The datacube whirred for a moment, its transmission racing through the ether routes and back to the Maker Rings. After a few gentle beeps, a rough voice came back to Orion across the void of space. “Yeah?”
“Yeah?” Orion repeated as he took a seat in the black bio-mold captain’s chair. “What kind of way is that to answer, Koreen? What if I was a customer?”
“But you’re not a customer,” sighed the old durok woman. “There’s a little thing called caller ID that datacubes have had for the last thousand years.”
“Yeah, well, I’m still your boss.” Despite his gruff tone, Orion smiled. “Would it kill you to say, ‘hi boss,’ or ‘how can I help you, sir?’” He laid his hands on the curved black glass of the control dash and began to key in his preflight sequence, bringing to life the large viewscreen. “Hell, maybe even, ‘Orion, so good to hear from you, how are you doing?’”
“It might.” A smacking sound on the other end suggested he had caught her mid-snack. “Kill me, that is. Do you know what time it is here?”
“Don’t know, don’t care.” Activating the array of thrusters on
the underside of the ship, Orion took the Prodigal Star up into Katmak’s burnt-yellow sky. “I need you to get Kangor and Aurelia in hand now and send them to the coordinates Zo just pinged to the office.” After ascending a few thousand feet, he fired the ion engine on the back of the ship and took it up into the stratosphere at a sharp angle. “Tell them it’s a small job, but it’s time-sensitive. And tell them it’s easy money. That should get them moving.”
“May take some time,” Koreen grumbled. “Mr. Kash is out hunting in the Kapata Wilds, so you know how that goes. Ms. Aurelia Deon is out — what did she say? — ‘indulging herself.’ I guess I’ll just look for the trail of destruction and limping young men.”
“Please, Koreen,” Orion said as the yellow sky dissolved to pin-pricked black space on the viewscreen. “Just earn your paycheck and get them.”
“I earn my paycheck answering calls,” she said, with what Orion imagined was a roll of her lemon-bright eyes. “I earn bonuses for wrangling those two overgrown children. That, and cleaning up your dog’s diarrhea on the lobby floor.”
“So Bully’s blockage cleared up?” Smiling, Orion activated the manacite drive to enter the ether routes. “That’s a good boy!”
“Goodbye, sir,” Koreen grumbled. “I hope you have a pleasant and fulfilling day.”

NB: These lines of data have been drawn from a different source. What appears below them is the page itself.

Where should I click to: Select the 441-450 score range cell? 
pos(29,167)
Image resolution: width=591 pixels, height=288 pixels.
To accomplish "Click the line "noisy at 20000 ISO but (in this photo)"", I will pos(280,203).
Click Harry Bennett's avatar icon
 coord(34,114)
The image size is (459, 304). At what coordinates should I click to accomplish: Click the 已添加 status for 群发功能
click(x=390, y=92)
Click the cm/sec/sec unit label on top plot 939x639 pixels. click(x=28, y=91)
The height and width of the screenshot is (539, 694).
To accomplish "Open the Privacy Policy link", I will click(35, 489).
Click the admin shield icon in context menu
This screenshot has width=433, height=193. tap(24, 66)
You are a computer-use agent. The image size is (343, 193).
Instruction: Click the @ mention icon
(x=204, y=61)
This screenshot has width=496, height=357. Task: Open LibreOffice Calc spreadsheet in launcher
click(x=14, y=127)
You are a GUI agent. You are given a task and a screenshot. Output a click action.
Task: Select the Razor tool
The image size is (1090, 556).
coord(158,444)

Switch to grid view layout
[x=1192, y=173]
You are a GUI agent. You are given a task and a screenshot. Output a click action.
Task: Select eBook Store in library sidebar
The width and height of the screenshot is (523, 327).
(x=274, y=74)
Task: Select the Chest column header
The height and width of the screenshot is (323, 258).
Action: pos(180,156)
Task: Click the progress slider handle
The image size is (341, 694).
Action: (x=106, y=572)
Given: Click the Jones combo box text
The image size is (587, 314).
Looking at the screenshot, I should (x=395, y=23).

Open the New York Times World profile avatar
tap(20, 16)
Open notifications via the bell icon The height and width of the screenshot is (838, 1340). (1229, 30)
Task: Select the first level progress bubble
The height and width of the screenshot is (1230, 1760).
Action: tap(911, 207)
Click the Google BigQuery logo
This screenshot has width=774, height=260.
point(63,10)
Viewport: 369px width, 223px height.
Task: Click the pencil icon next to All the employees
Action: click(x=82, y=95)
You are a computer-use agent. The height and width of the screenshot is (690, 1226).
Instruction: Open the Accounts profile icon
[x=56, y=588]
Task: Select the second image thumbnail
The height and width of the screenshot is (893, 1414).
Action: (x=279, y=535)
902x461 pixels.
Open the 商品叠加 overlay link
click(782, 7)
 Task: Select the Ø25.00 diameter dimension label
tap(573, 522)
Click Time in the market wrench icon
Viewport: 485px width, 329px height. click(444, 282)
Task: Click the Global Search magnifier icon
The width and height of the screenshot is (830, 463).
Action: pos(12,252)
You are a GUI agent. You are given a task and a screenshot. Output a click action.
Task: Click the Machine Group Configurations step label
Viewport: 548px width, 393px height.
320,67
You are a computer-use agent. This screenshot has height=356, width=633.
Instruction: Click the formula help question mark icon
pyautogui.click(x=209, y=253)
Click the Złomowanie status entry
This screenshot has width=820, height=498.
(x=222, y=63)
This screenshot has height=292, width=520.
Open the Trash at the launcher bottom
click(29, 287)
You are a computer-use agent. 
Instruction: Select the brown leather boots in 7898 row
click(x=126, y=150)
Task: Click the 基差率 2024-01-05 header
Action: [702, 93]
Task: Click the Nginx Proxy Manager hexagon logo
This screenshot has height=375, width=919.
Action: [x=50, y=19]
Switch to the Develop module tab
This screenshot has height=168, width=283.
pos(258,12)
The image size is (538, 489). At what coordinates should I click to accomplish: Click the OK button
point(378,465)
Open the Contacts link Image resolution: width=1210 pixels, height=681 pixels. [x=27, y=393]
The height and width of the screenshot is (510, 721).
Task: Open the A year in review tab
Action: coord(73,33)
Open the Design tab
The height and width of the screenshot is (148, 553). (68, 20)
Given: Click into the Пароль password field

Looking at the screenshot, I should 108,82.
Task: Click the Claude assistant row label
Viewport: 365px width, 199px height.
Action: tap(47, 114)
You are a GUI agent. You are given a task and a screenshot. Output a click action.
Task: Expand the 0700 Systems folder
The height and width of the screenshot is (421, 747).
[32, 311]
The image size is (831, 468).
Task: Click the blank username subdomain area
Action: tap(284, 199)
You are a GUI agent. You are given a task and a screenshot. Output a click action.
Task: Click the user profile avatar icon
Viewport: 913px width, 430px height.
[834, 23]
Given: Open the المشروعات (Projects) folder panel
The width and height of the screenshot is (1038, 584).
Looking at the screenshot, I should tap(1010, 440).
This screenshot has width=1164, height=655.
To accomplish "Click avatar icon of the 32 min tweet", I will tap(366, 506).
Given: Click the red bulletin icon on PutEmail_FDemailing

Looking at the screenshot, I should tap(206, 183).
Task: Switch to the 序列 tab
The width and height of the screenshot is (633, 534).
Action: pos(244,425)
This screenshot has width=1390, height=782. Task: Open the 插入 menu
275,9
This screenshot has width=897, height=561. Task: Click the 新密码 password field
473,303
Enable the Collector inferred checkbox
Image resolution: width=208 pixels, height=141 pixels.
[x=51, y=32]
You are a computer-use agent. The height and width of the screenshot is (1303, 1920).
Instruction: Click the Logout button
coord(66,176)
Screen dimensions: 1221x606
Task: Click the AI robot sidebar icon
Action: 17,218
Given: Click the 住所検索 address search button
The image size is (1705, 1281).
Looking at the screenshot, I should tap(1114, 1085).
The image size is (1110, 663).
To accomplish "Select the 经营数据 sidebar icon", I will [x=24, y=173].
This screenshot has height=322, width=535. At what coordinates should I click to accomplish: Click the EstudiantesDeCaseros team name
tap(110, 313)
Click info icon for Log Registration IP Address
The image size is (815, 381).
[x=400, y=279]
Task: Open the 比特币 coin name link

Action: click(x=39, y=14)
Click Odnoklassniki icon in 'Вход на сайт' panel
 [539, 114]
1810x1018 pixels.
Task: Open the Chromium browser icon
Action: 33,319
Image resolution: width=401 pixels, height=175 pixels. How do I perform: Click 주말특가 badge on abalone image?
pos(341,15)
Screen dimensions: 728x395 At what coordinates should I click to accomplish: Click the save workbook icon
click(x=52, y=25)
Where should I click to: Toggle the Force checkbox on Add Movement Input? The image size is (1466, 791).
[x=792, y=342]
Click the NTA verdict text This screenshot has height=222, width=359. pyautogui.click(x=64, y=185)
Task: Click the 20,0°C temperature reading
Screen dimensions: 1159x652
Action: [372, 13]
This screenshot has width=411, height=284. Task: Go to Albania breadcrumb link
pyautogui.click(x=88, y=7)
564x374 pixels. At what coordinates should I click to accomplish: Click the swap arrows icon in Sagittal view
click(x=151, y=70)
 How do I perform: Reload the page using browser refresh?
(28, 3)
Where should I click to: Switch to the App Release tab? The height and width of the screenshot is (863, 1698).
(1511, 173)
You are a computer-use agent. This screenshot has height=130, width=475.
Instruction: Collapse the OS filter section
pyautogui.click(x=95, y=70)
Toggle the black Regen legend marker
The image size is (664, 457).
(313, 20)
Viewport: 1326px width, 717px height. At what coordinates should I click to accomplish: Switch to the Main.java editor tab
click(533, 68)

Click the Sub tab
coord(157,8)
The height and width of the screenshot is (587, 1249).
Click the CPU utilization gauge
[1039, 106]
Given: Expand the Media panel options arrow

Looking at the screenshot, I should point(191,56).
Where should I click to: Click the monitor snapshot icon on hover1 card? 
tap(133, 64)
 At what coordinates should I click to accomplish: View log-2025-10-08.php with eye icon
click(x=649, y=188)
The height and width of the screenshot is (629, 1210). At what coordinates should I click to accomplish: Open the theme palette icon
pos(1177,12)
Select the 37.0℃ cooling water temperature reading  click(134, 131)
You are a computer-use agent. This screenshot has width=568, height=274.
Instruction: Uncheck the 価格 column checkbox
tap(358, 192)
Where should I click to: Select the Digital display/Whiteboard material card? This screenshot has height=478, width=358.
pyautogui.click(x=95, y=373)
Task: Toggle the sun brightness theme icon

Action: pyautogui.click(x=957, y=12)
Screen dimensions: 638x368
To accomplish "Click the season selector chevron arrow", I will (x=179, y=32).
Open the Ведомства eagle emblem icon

Some hours later, Orion exited the pastel tunnel of folded space and approached the Lorobane system. He activated his ship’s stealth package as soon as he returned to material space and checked the coordinates Zovaco had sent him. When his destination was pinpointed on the starry field of the viewscreen, Orion piloted his ship past a pair of sleepy blue gas giants and through a sparse band of broken planetoids. Eventually he stopped in distant orbit of a green planet with two moons. Officially designated Lorobane-1, the verdant orb and its pre-industrial people were strictly off-limits by decree of the Union’s Sovereign Destiny Edict. He had hoped Aurelia and Kangor would beat him there, since the Maker Rings were much closer to Lorobane than dusty old Katmak. Unfortunately, his scans turned up no other space traffic in the little yellow star’s neighborhood.